In a pretrial hearing, the State requested the trial court find B.B. an unavailable witness under article 38.071 of the Texas Code of Criminal Procedure. See Tex. Code CRiM. PROC. Ann. art. 38.071, §§ 1, 2 (Vernon 2005). In making this determination, the court considered an admitted affidavit of a licensed counselor who had been seeing B.B. since the incident with Morales occurred, and the sworn testimony of Cynthia Villanueva, then assistant D.A., who testified that B.B. would suffer serious and undue psychological harm if made to testify. The trial court found B.B. unavailable and she did not testify. As B.B. was found unavailable under article 38.071, two additional videotapes were made and admitted into evidence at trial over Morales’s objections.

At trial, which commenced on February 22, 2005, Morales pled not guilty to the offense of aggravated sexual assault of a child. The State also tendered testimony of another child, C.T., who subsequently made an outcry statement against Morales. C.T., B.B.’s cousin, lived in Morales’s home and testified that on five separate occasions Morales inappropriately touched her. C.T.’s testimony was admitted over Morales’s objections.

II. POINTS OF ERROR

By two points of error, Morales asserts that the trial court erred in (1) allowing three videotapes of the child victim’s testimony into evidence, and (2) admitting extraneous offense evidence.
····················
Exercise requirements —
A. Based on the excerpt about the Morales trial, decide whether each statement holds: (i) B.B. did not testify at trial. (ii) C.T. is B.B.'s sister. (iii) Morales raises three points of error. For each, answer yes or no and quote the words of the excerpt that decide it.
B. Duplicate the records word for word, starting at the line that contains "Click the parcel" and continuing through the last line of the records, both included.
The text and the records have nothing to do with each other.
····················
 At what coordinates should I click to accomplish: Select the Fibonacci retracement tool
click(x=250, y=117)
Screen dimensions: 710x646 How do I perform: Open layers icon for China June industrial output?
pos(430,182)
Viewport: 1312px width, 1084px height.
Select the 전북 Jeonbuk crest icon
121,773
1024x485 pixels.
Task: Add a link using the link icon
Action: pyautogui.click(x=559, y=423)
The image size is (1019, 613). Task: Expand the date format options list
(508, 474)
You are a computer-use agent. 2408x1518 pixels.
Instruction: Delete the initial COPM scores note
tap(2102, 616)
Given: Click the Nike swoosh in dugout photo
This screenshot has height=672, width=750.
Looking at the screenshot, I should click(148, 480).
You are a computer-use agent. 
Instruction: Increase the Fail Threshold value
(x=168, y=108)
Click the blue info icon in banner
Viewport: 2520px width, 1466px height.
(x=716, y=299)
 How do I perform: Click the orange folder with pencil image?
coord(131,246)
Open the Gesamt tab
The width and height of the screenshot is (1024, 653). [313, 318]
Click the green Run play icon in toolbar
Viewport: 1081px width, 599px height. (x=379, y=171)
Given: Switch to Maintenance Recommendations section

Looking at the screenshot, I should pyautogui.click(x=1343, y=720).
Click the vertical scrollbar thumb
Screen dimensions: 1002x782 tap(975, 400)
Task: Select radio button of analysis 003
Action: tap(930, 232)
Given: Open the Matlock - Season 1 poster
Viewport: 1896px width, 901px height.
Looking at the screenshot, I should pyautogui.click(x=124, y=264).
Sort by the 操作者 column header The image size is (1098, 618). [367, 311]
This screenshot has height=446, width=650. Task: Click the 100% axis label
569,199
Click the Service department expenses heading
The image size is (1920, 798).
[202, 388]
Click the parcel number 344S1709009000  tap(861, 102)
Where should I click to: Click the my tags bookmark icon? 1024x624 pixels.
····················
Results —
A.
(i) Yes: "The trial court found B.B. unavailable and she did not testify."
(ii) No: "C.T., B.B.’s cousin, lived in Morales’s home"
(iii) No: "By two points of error, Morales asserts that the trial court erred"

B.
Click the parcel number 344S1709009000  tap(861, 102)
Where should I click to: Click the my tags bookmark icon? 1024x624 pixels.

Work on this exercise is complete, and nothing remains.